Your objective
Transcribe exactly the lines from the one containing "Task: Expand 出版物检索 via its arrow" through the end of the data, both included. Leave out pictures.

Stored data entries
# # #

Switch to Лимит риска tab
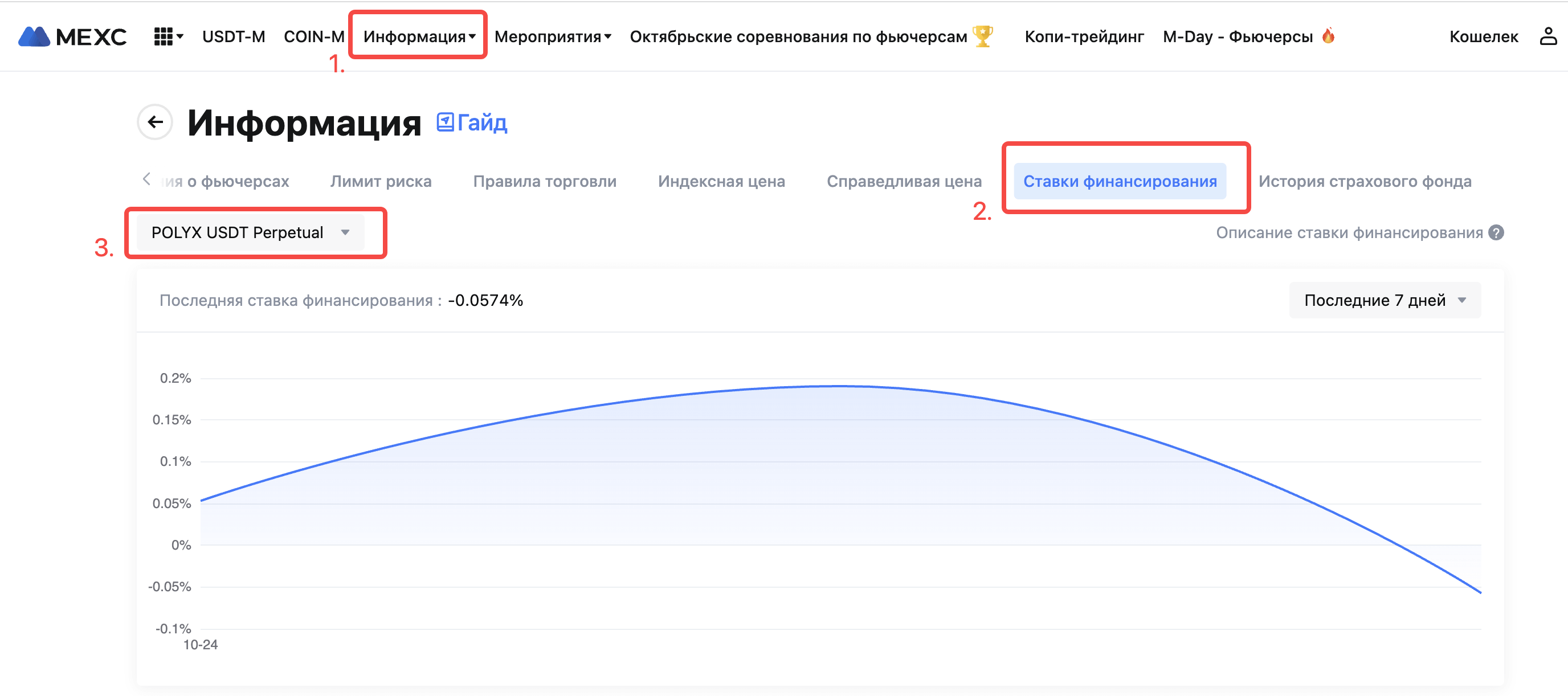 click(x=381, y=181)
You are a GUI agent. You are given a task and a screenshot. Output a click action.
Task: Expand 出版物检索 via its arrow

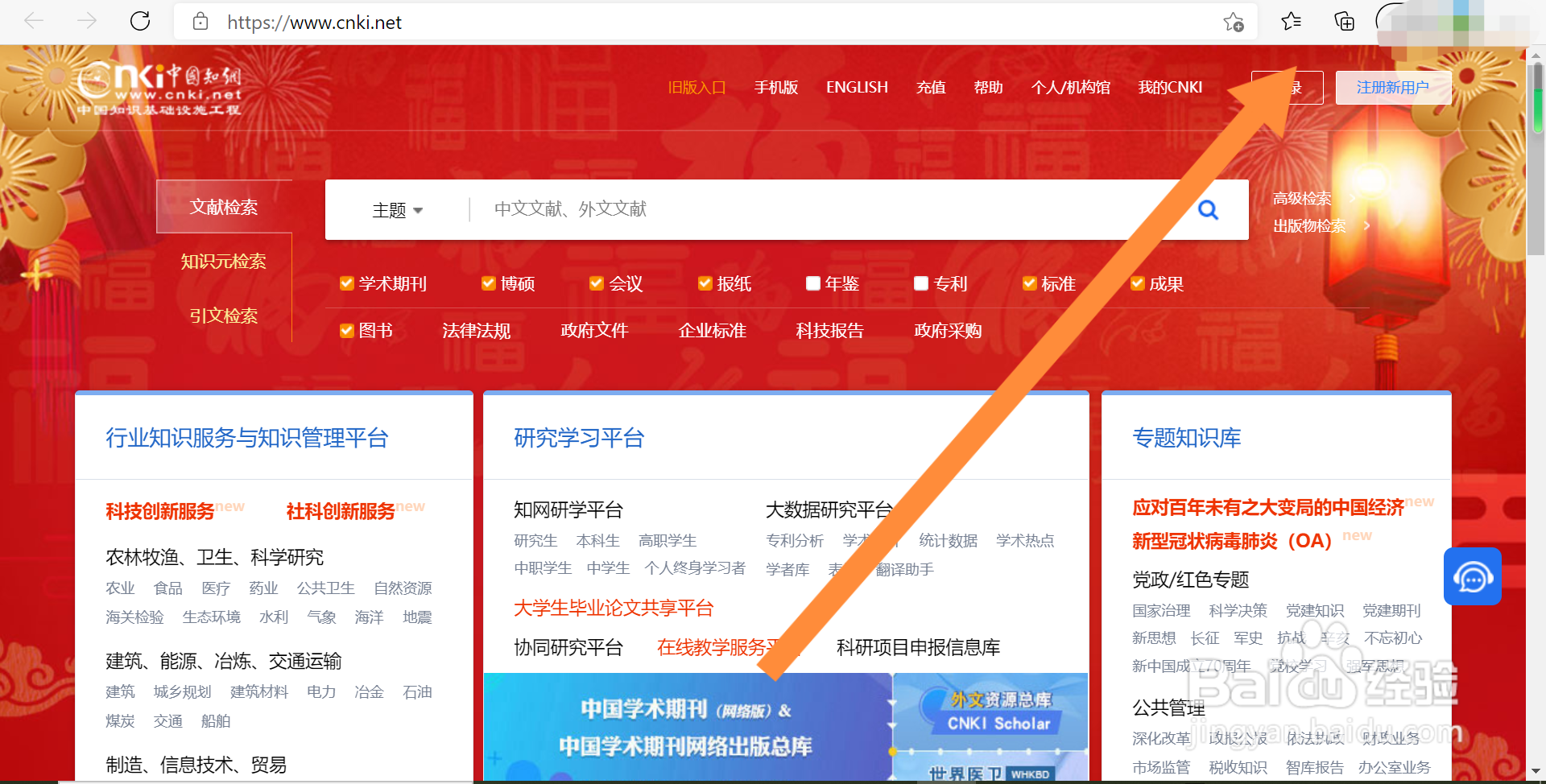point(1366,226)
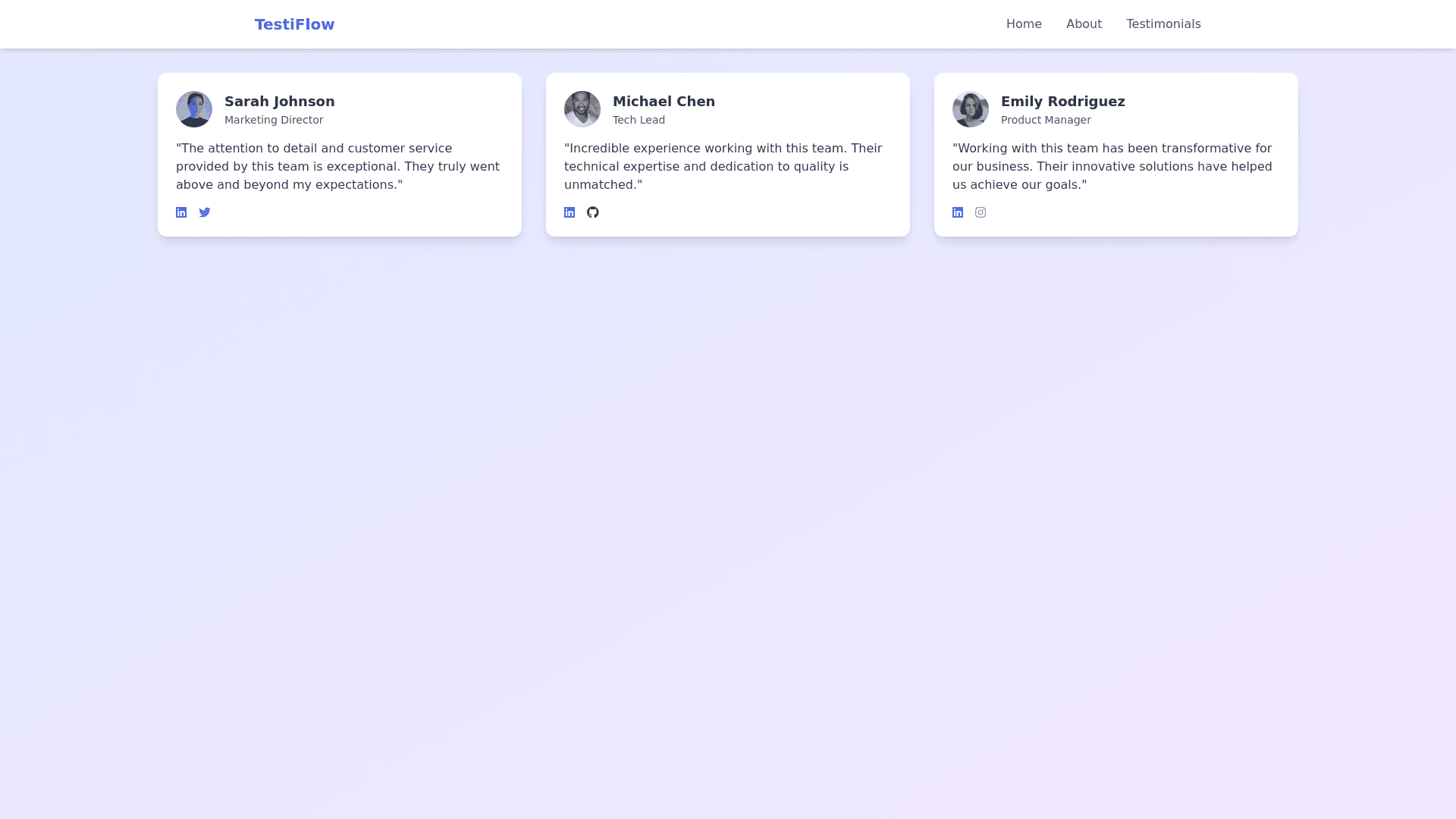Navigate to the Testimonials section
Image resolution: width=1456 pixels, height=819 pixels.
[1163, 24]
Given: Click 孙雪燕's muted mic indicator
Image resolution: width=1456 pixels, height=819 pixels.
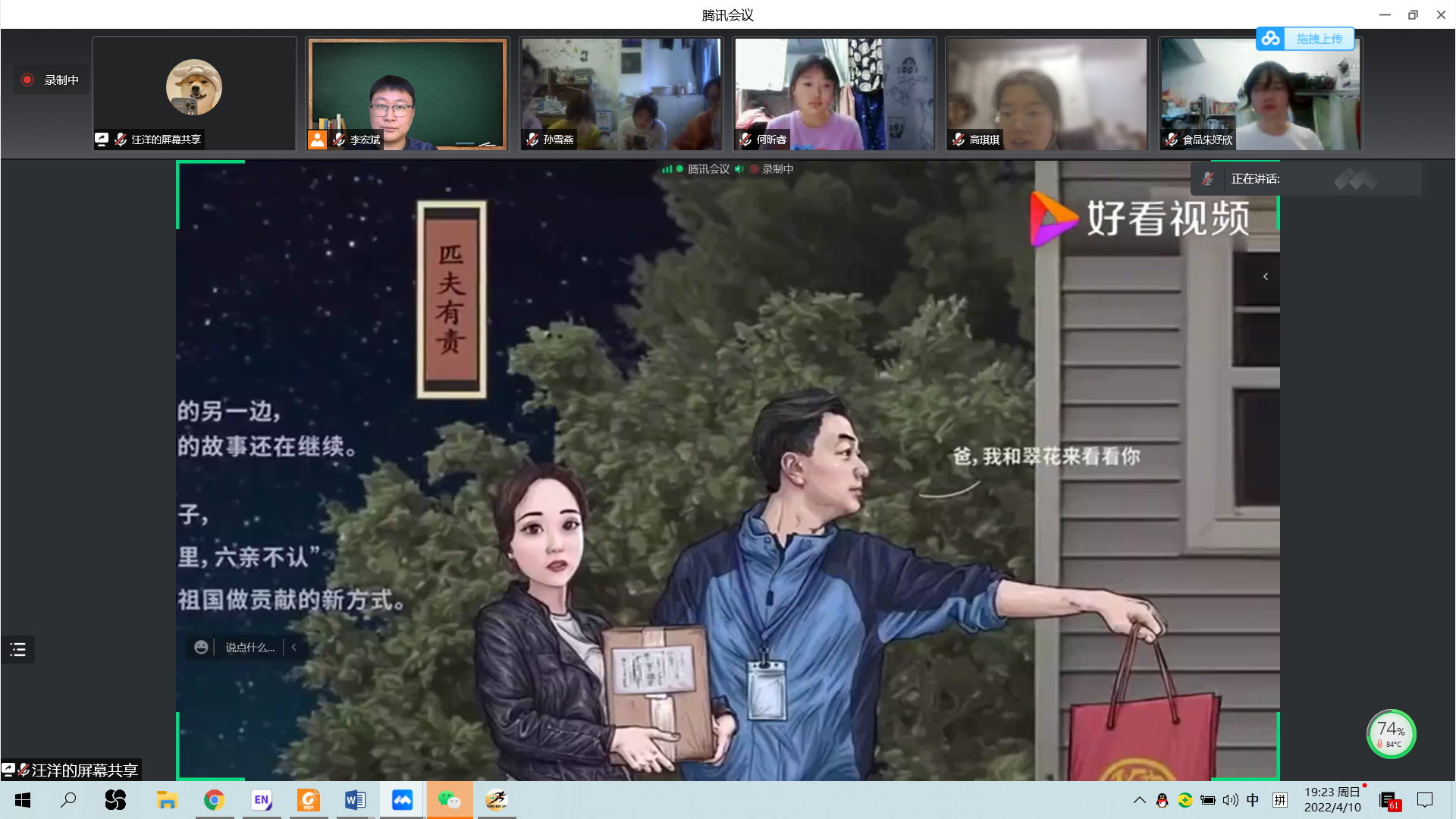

# # #

Reply to the task
Task: Expand 出版物检索 via its arrow

point(1366,226)
Navigate to the Testimonials section
Image resolution: width=1456 pixels, height=819 pixels.
[1163, 24]
Given: Click 孙雪燕's muted mic indicator
Image resolution: width=1456 pixels, height=819 pixels.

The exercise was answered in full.